**Short exercise a:**
Count the lines of the records that contain the string "located", and reply with the number alone.

**Extract provided:**
It may be that the two topics of retention and attrition seem to you to be the same thing. They are the "flip side" of each other alright. But when it comes to demonstrating the impact of induction and mentoring and to gaining support for your program, there is a critical difference. One concept works with non educators and the other does not. This paper is to help you think through this issue and to plan how to conduct your work so it increases support for your program by others.


Retention Solutions

The most frequent methods for increasing employee retention have been to provide orientation and some level of mentoring support and guidance, at least for novice educators if not all new employees. This author's reviews of such programs find that they do increase retention to some extent, perhaps as much as 15-20%. However, this "bump" is not as significant as is often desired, nor as high as a more comprehensive induction program can provide. A comprehensive induction approach can attain retention rates as high as 96% over five years. The induction program at Texas A & M at Corpus Christi is a great example of this significant level of retention, but there are many more such examples all over the nation. In fact, it could be argued that one would not even want a higher retention rate, for surely, not everyone who tries teaching should be kept as a teacher.

What a comprehensive induction program should provide will be discussed later in this article. Our goal at this point is to affirm the value of an effective program approach. Clearly, even when a district can not offer the top salary, it can still effectively compete for and keep the quality educators by treating them professionally and by expecting and supporting effective employee performance. After all, people become educators to make a difference in students' lives.

**Short exercise b:**
Return, word for word, the part of the text on teacher retention between "It may be that" and "program by others.", inclusive.

**Entries supplied:**
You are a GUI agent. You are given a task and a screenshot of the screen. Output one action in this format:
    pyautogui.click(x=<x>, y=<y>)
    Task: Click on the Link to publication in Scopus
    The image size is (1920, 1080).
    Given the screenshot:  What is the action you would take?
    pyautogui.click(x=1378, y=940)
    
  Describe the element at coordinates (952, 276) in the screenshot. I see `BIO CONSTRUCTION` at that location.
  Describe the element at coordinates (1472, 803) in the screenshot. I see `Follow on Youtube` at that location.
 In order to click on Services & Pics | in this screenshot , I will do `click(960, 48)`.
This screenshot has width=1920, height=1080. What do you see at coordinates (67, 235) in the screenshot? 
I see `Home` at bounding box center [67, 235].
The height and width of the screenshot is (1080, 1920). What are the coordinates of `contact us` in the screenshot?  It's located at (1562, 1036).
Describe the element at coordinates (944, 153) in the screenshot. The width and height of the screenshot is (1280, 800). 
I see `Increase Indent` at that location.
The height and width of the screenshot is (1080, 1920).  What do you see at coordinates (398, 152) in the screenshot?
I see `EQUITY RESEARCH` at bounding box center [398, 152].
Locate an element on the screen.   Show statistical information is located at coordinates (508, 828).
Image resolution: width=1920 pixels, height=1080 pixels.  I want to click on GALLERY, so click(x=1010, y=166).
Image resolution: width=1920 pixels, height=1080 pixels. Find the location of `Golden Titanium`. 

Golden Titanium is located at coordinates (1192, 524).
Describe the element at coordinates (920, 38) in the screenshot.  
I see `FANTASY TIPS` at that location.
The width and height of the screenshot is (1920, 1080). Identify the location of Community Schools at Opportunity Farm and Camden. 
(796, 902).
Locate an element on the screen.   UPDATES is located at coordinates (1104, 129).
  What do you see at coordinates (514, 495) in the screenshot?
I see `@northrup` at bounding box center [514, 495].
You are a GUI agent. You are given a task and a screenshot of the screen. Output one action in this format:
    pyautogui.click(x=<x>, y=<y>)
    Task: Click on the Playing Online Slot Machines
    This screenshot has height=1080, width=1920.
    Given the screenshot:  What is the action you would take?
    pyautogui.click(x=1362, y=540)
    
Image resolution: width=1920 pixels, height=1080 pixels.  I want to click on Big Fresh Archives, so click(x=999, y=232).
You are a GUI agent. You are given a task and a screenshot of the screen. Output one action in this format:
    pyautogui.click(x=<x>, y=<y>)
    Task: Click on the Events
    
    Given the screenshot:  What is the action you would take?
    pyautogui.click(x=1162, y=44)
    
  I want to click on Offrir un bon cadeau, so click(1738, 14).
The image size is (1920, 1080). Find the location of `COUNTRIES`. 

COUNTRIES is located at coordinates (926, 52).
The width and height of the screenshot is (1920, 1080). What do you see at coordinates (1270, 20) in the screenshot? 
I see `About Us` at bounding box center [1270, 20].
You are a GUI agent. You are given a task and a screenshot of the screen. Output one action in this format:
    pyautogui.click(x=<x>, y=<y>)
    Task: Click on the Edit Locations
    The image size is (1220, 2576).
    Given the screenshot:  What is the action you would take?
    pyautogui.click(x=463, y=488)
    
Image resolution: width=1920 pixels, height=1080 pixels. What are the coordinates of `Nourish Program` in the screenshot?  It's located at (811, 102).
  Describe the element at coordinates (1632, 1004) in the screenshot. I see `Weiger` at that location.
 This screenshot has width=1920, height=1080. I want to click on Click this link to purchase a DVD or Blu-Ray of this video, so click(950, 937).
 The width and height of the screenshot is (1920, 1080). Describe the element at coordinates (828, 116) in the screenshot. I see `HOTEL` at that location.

**Reply a:**
6

**Reply b:**
It may be that the two topics of retention and attrition seem to you to be the same thing. They are the "flip side" of each other alright. But when it comes to demonstrating the impact of induction and mentoring and to gaining support for your program, there is a critical difference. One concept works with non educators and the other does not. This paper is to help you think through this issue and to plan how to conduct your work so it increases support for your program by others.